Trichostomum caespitosum, having leaves with small upper laminal cells and broadly incurved margins, and being autoicous, was recognized in Pottia recently by both Smith (1978) and Corley et al. (1981), but clearly fits in a reduction series involving T. crispulum. Its distinctly differentiated perichaetial leaves are, however, unusual in the genus.

     The idea that Trichostomum might include taxa with much reduced or absent peristomes has been entertained recently by several bryologists (pers. comm.) with interest in the group. Magill (1981) pointed out that Trichostomum brachydontium has rudimentary peristomes or gymnostomous capsules both in South Africa and South America. He also noted that the gametophyte of the gymnostomous and rhexolytically operculate species Phasconica tisserantii (= T. unguiculatum cf. Crundwell & Nyholm 1974) resembles that of T. brachydontium. Brotherus (1924–25) avoided the problem of the relationship of species with Trichostomum-like gametophytes and cleistocarpous capsules by referring all these to Tetrapterum.
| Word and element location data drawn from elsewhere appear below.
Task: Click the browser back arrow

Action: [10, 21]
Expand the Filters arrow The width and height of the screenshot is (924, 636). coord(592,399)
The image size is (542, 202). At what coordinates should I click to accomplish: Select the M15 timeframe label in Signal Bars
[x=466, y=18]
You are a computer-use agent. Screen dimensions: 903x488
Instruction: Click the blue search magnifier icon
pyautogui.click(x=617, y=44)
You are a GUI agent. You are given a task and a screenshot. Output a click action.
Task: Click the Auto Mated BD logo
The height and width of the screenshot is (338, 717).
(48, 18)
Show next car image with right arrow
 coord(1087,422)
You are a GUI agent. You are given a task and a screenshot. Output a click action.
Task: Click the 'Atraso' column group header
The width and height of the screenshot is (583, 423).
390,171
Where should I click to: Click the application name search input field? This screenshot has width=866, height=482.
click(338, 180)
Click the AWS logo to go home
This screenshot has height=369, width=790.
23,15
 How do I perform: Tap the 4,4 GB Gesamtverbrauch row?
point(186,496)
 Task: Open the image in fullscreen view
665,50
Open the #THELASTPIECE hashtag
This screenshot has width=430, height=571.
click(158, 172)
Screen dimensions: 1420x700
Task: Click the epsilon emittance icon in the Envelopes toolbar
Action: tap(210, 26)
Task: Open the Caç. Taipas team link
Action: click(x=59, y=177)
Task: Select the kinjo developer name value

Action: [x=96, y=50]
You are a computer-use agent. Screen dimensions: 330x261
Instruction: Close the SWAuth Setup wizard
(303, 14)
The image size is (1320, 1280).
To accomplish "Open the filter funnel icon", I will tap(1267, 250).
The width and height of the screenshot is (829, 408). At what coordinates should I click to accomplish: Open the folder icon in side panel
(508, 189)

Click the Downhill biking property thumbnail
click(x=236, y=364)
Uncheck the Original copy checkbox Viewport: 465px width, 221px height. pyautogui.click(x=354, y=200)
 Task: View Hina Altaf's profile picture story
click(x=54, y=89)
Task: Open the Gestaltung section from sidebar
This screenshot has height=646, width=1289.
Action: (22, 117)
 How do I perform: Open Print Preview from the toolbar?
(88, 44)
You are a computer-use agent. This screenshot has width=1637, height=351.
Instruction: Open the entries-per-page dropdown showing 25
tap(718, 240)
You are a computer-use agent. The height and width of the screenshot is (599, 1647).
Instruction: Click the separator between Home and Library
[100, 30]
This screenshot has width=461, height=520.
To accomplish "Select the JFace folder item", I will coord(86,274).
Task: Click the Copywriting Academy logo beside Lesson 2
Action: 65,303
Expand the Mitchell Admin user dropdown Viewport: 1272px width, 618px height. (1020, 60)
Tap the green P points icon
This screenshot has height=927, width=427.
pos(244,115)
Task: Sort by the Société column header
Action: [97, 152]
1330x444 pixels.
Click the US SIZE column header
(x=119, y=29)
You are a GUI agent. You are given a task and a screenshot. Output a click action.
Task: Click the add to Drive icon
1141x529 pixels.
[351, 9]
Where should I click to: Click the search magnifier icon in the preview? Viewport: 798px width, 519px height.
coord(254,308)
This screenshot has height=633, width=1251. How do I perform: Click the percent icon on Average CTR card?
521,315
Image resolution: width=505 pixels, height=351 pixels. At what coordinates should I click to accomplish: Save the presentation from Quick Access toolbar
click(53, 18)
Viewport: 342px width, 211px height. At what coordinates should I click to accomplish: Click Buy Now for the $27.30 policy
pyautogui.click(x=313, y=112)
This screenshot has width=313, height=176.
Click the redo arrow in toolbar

     Tuerckheimia is quite like Trichostomum in general appearance but the leaf bases of the former genus are not differentiated in shape, the basal cells are merely short-rectangular in a small area near the insertion, the upper laminal cells have a massive, multiplex papilla over the center of each lumen (but not covering the lumen as in Oxystegus), and the leaves (often widest near the middle) are pale yellow in KOH solution.

     Non-type specimens from India collected by Ramskuhl (BM) and identified as Desmatodon longirostris (Griff.) Mitt. (= Merceyopsis longirostris (Griff.) Broth. & Dix.) proved to be the superficially similar Scopelophila cataractae; the correct name for D. longirostris is now Trichostomum contractum, nom. nov. (see below).